Work task A → In the review of the Carrie remake below, what do the mean girls do with the shower incident besides throwing sanitary napkins?
Work task B → Please continue the review of the Carrie remake below, picking up right after its last sentence.

There's really not too much new in this latest take on the story. In a depressing nod to current events, not only do the mean girls throw sanitary napkins at the hysterical Carrie while she pleads for help from the shower floor, but they also film the incident with their cell phones and post the video to the Internet. Today's technology also raises its ugly head during the climatic scene at the prom where Carrie's destructive rampage is enhanced (not really) with a few CGI effects. Plus there's some Tim Tebow jokes for what that's worth. But really, unless you've somehow managed to avoid Carrie your entire life, about all you can do with this production is approach it the same as you would an oft revived play, watching it to see if the performances offer anything insightful to well worn characters.
To the lead actors' credit, they give it a good try. The problem is that Chloë Grace Moretz, fine actress that she is growing into, is just miscast as Carrie. She's too conventionally attractive to convincingly come across as an outcast, no matter how much they mess up her hair or how many baggy shirts they put her in (amazingly they didn't have her wear glasses, Hollywood's shorthand for ugly girls). All in all, she just looks like a popular girl who didn't have time to make herself up before coming to school. Plus her choice to gesticulate wildly whenever she uses her telekinesis makes her look like she's in an X-Men movie rather than a horror film. Carrie has mind powers, not jazz hand powers. Moretz could have befitted from toning the arm waving down a bit.

Recorded information →
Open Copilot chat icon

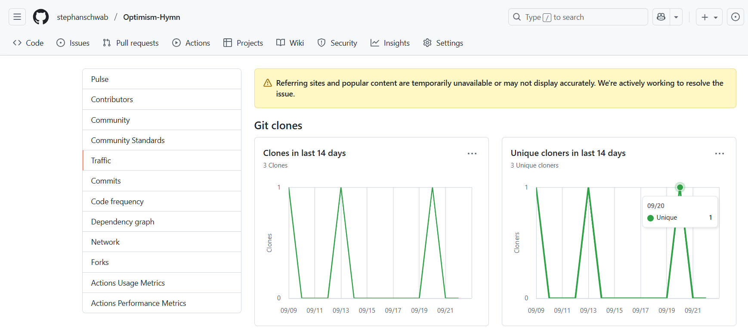tap(661, 17)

Task result A → They film it with their cell phones and post the video to the Internet.

Task result B →
In contrast, Moore could probably have stood to relax and let loose every now and then. It's one thing to purposely play the role in a low key way, but another altogether to refuse to act bonkers when the moment calls for it. As noted before, she plays the role of Margaret as if the specter of Piper Laurie was hanging over her shoulder at every minute. Every time a line of dialog approaches that people associate with Laurie's iconic over-the-top performance, for instance the one in which she admits to having enjoyed sex with her husband, Moore tries to quietly rush through it as if to say "Please, please don't compare me to Piper!" Which, of course, we end up doing because it's so noticeable.
Still, you have to give the filmmakers some credit for trying something a little new with Margaret. Rather than having her simply portrayed as the one-note religious lunatic found in King's novel, the new movie's script emphasizes her obvious mental illness. Perhaps as an attempt to diffuse criticism from those Christians who (quite understandably) view the character as an ad hominem attack on their religion, this Carrie even includes a few lines of dialog that point out how many of Margaret's ramblings are either misinterpretations of Scripture (God is actually a big fan of sex within the confines of Holy Matrimony) or don't appear in the Bible at all (disobedience was the first sin, not intercourse). It's not much, but it does at least suggest that Margaret's craziness comes not from spending too much time going to church or watching the Crouchs on TBN, but rather from her diseased mind. Again, it's not much, but in a movie based on a Stephen King story, it's more consideration than we usually get.